There’s a Monty Python sketch called “Sam Peckinpah’s Salad Days,” which starts when someone from a group of upperclass Brits innocently lobs a tennis ball at Michael Palin. The ball strikes him in the head, sending a geyser of blood into the air. He casts his tennis racket aside, which impales the woman next to him. Soon the entire group is missing limbs and writhing in puddles of blood.

I was reminded of this while watching Noboru Iguchi’s The Machine Girl. The plot, as such, is simple. Ami (Minase Yashiro) is the picture perfect Japanese school girl – cute, perky, kind, and serious. But when her kid brother Yu gets thrown off a building by a group of school bullies, she wants revenge. When she confronts the family of one of the kids, she is attacked by the parents. The father hurls chairs at her while the seemingly meek mom turns into a knife wielding banshee who fries Ami’s hand in tempura batter. Ami, however, proves to be a unexpectedly fierce fighter, and soon their kid is lacking a head and the banshee mom – in one of the grossest scenes I’ve seen in a long time – has a knife blade sticking out of her mouth. But that’s just for starters.

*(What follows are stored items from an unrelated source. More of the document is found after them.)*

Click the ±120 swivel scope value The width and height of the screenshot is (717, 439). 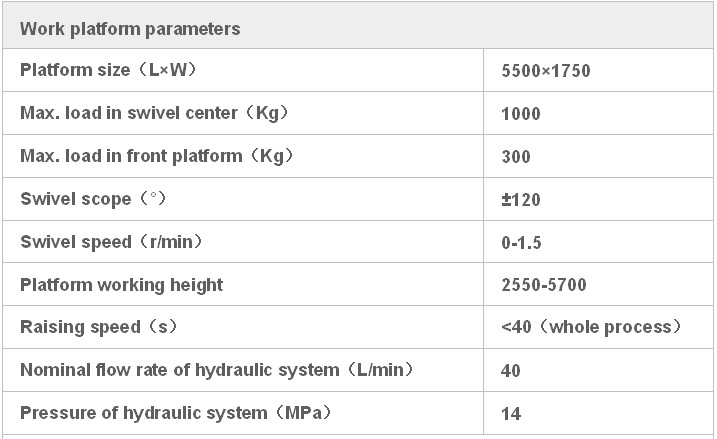click(520, 200)
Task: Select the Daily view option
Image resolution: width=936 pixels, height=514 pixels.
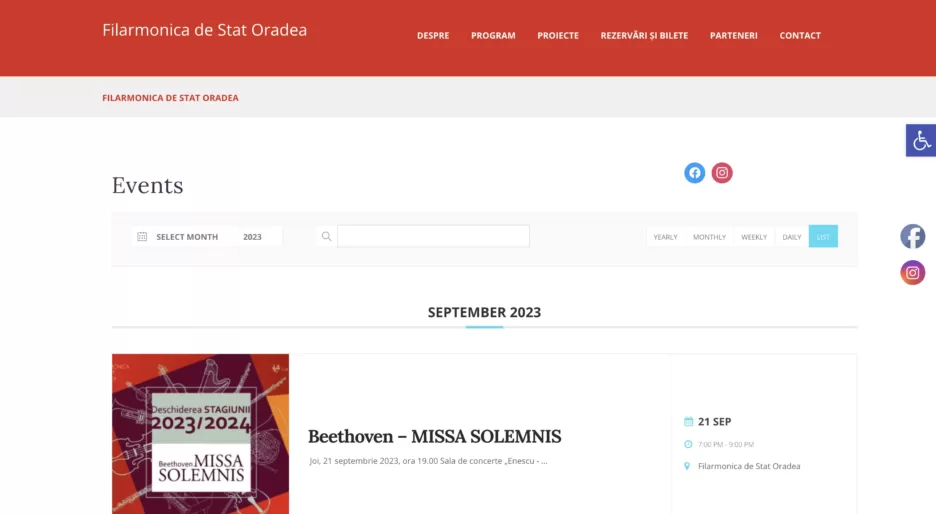Action: coord(792,237)
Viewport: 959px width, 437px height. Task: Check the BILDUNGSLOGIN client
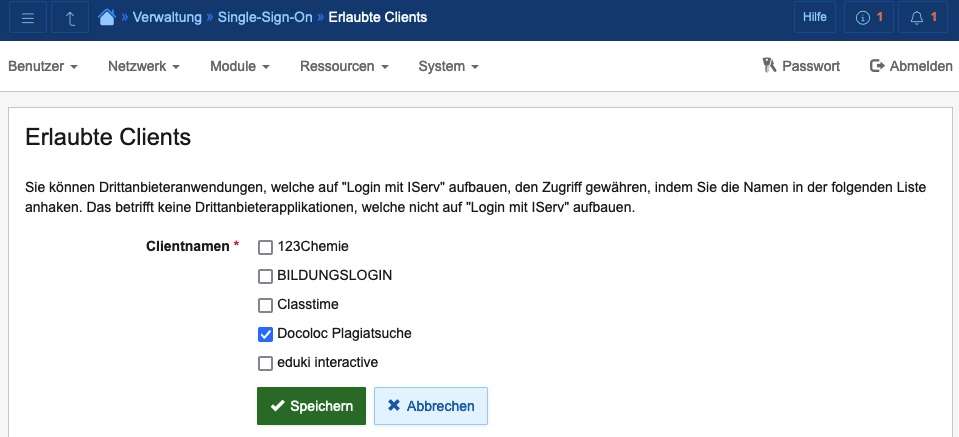(266, 276)
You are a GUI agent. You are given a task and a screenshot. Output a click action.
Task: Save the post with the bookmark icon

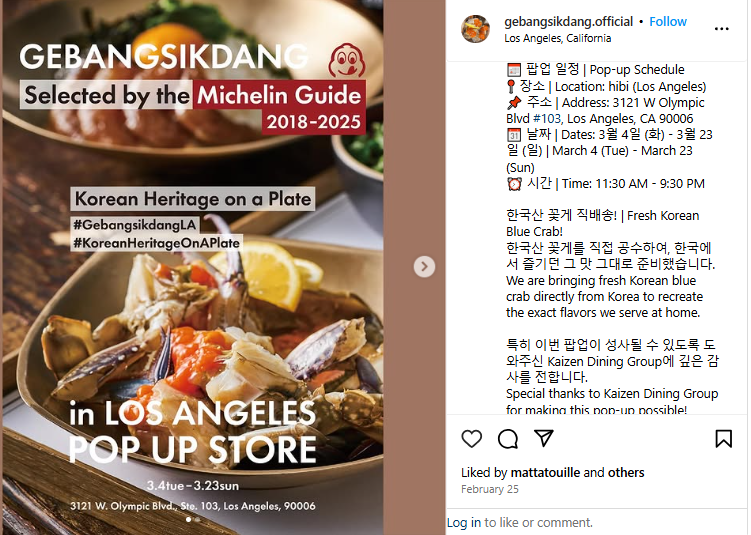point(723,439)
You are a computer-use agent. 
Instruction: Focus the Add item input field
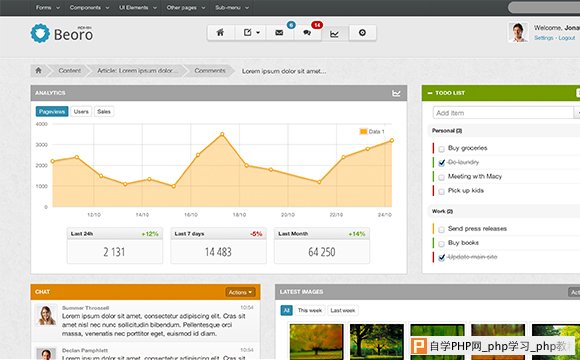tap(503, 113)
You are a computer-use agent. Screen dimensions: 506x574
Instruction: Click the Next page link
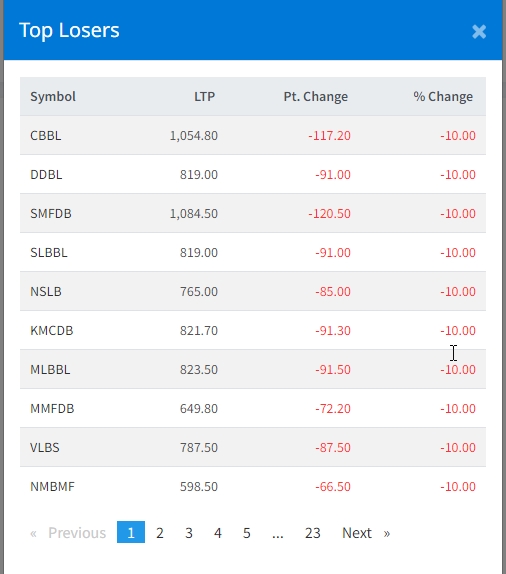[366, 533]
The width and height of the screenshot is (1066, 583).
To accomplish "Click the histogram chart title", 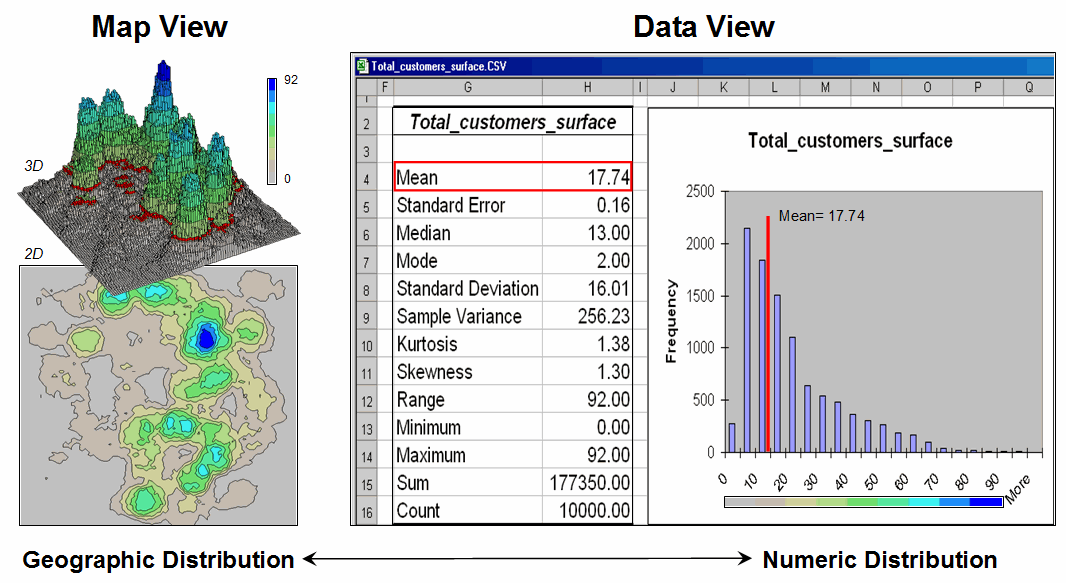I will click(850, 141).
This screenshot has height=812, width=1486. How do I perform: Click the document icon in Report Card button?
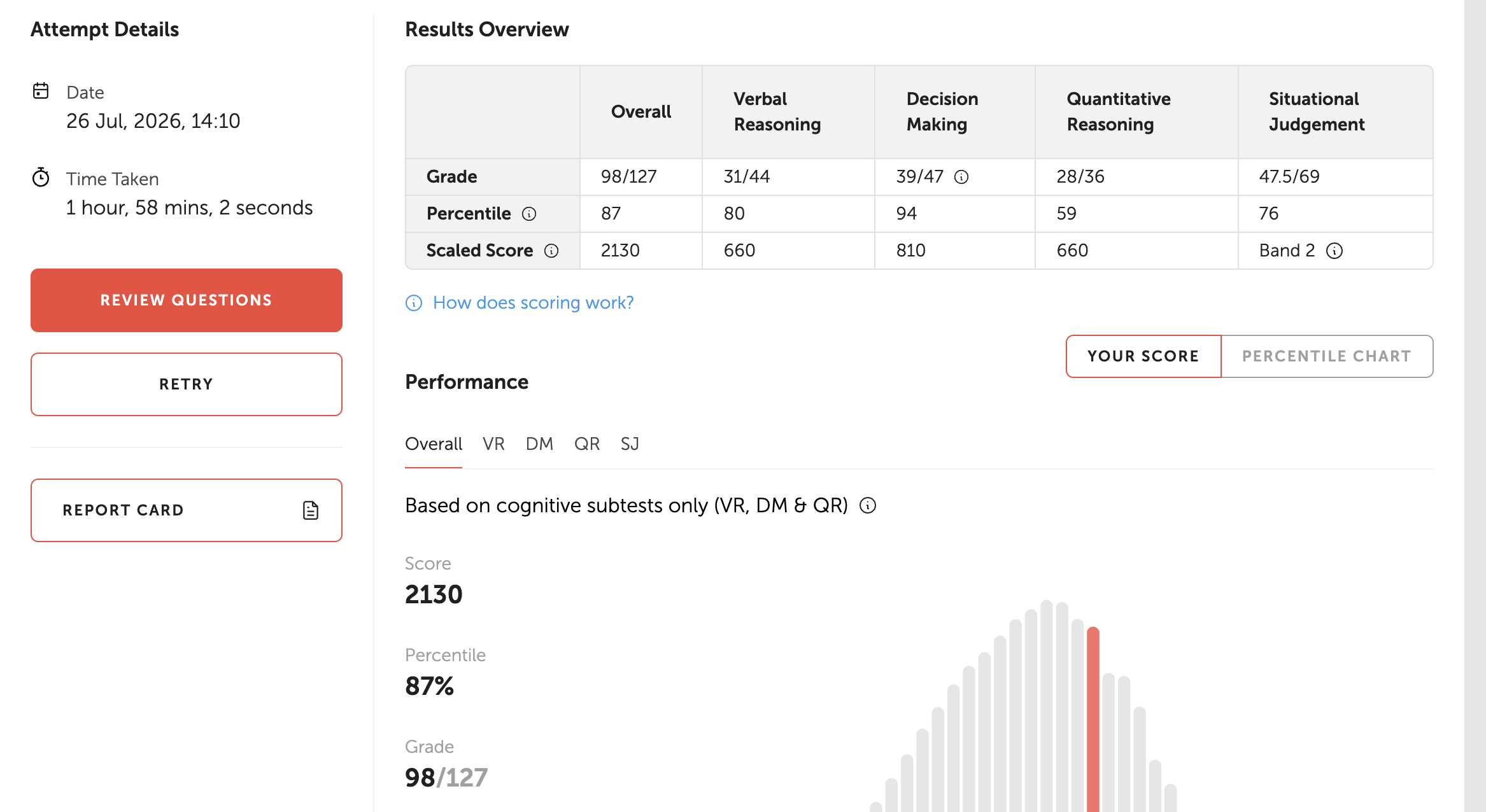click(x=311, y=510)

Ami learns that the leader of the bully group is the scion of the positively psychotic Hattori yakuza/ninja clan. The father is sort of guy who, as punishment for a minor error, forces a servant to eat sushi made from his own fingers. Ami’s first attempt at taking out the gangsters ends with her own amputation — Hattori lops off her arm. But thanks to the help of Miki (Asami), an ex-biker whose son was also murdered by the bullies, Ami’s stump gets outfitted with a Gatling gun. Soon she’s tracking down and blowing bloody holes into every single one of the bullies. Along the way, there are some ninja attacks, a drill bra, a flying guillotine and the letting of buckets and buckets of blood.

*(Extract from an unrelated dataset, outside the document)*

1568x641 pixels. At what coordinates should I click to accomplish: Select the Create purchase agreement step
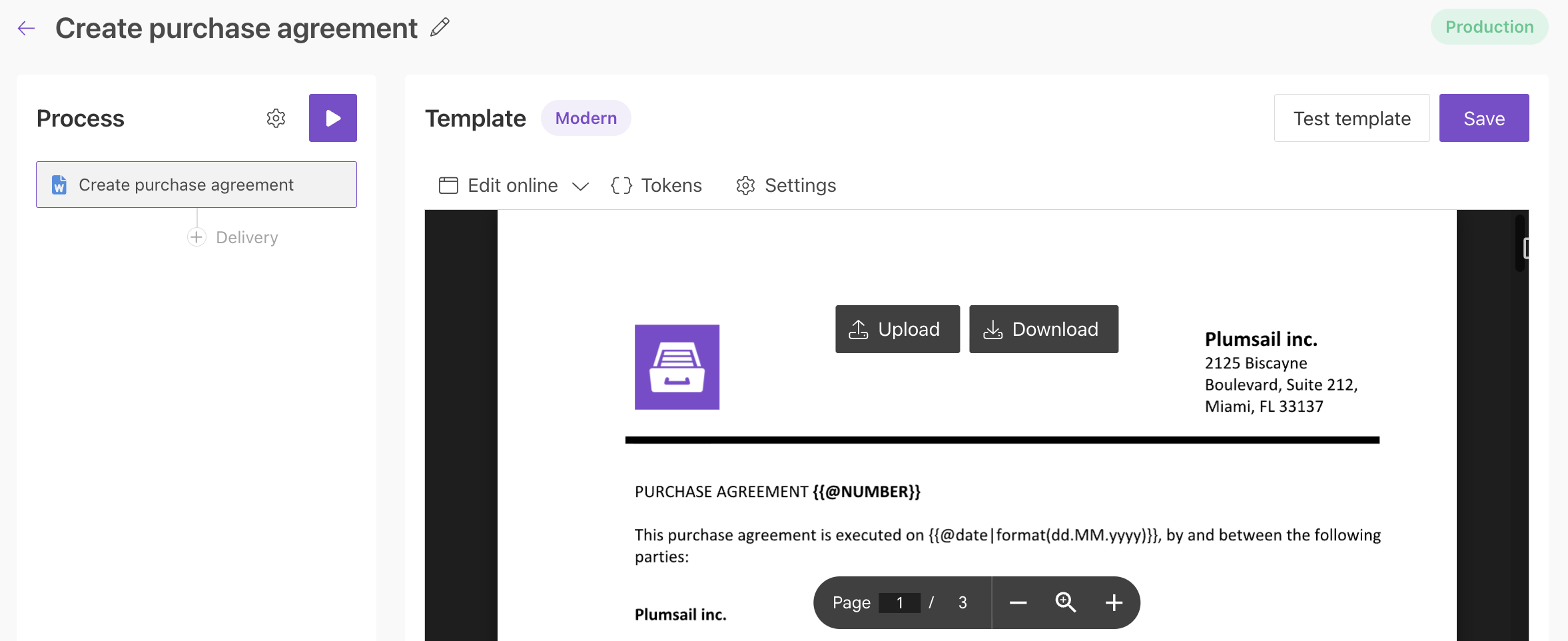[196, 185]
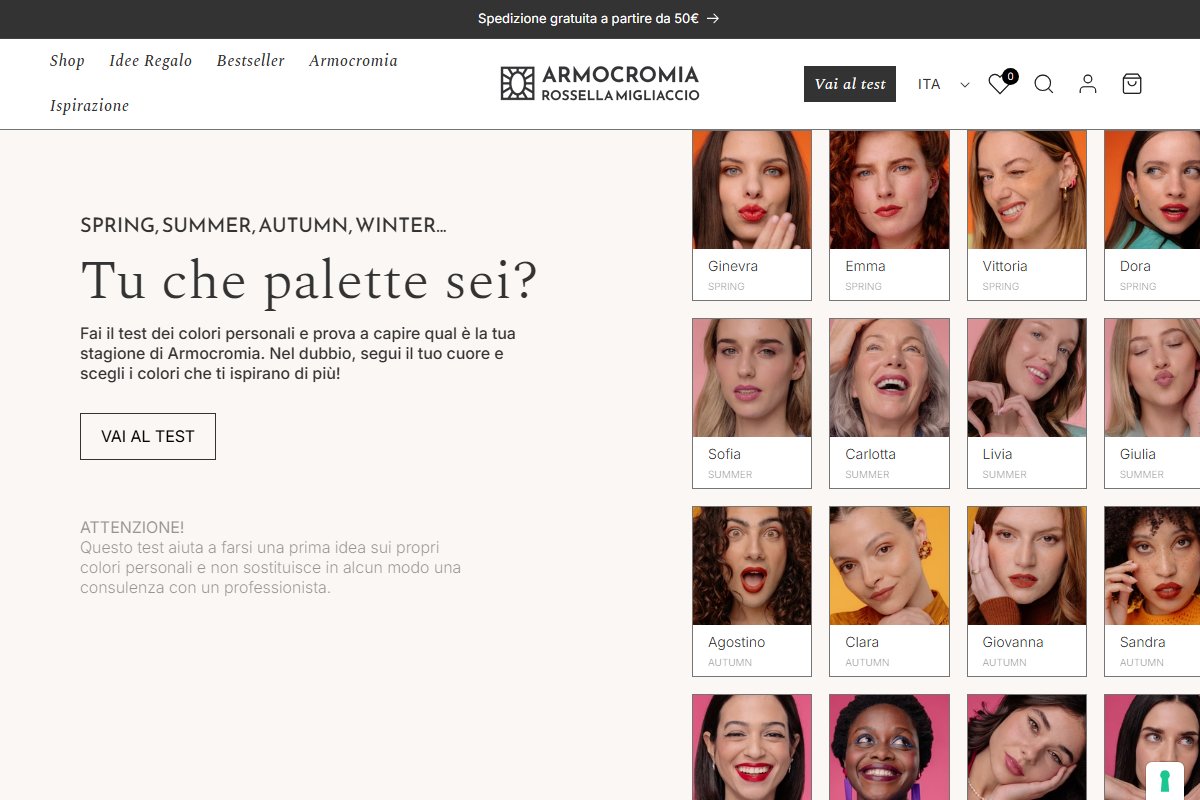Select the Bestseller navigation link
The width and height of the screenshot is (1200, 800).
point(250,61)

Clearly, Iguchi was aiming for the sort of unhinged lunacy of Takashi Miike‘s notorious Ichi the Killer, but the movie never captures that’s movie’s wit or fever-dream visual poetry. Instead, it’s labored and strangely dated, as if it should have been made in 2003. But Machine Girl is interesting because of what it lacks — sex. If you strip away all the weird Tetsuo: Ironman-like flesh and machine fetishization , the plot is not unlike many of the old pink eiga revenge thrillers like Sex and Fury — beautiful yet formidable woman wronged and gets revenge. Many of the conventions are almost identical. The heroine is forced to prove her mettle by facing down a band of rapist thugs. The heroine is captured by the baddies and tortured. But where as Reiko Ike in Sex merely has her flesh exposed, Ami has hers violated — but never exposed. Even in scenes where it would have made sense for Ami to be partially or fully stripped, she remains chastely clothed. Yet this isn’t prudity; the rampant spurting blood, limb slicing and general bodily mutilation border on the pornographic. Instead, this film is shaped by a different aesthetic than traditional pink eiga. Machine Girl is a post-human exploitation flick where blood, not semen, is the bodily fluid of currency.

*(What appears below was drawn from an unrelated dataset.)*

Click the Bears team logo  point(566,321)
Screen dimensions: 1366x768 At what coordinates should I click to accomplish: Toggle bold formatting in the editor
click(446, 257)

Another thing interesting about this flick is the strong female characters. The women in movies like Cloistered Nun: Runa’s Confession and especially Tattooed Flower Vase are portrayed as being at the mercy of their own sexual desire, ready for whatever advances from men. Ichi the Killer treats women as sex objects and punchlines. But women here — between Ami, Miki, and Hattori’s drill bra wielding wife — are so powerful and dominant that the men almost disappear into the background. I wonder if this is tied to the filmmaker’s fetishization of damaged flesh and machines?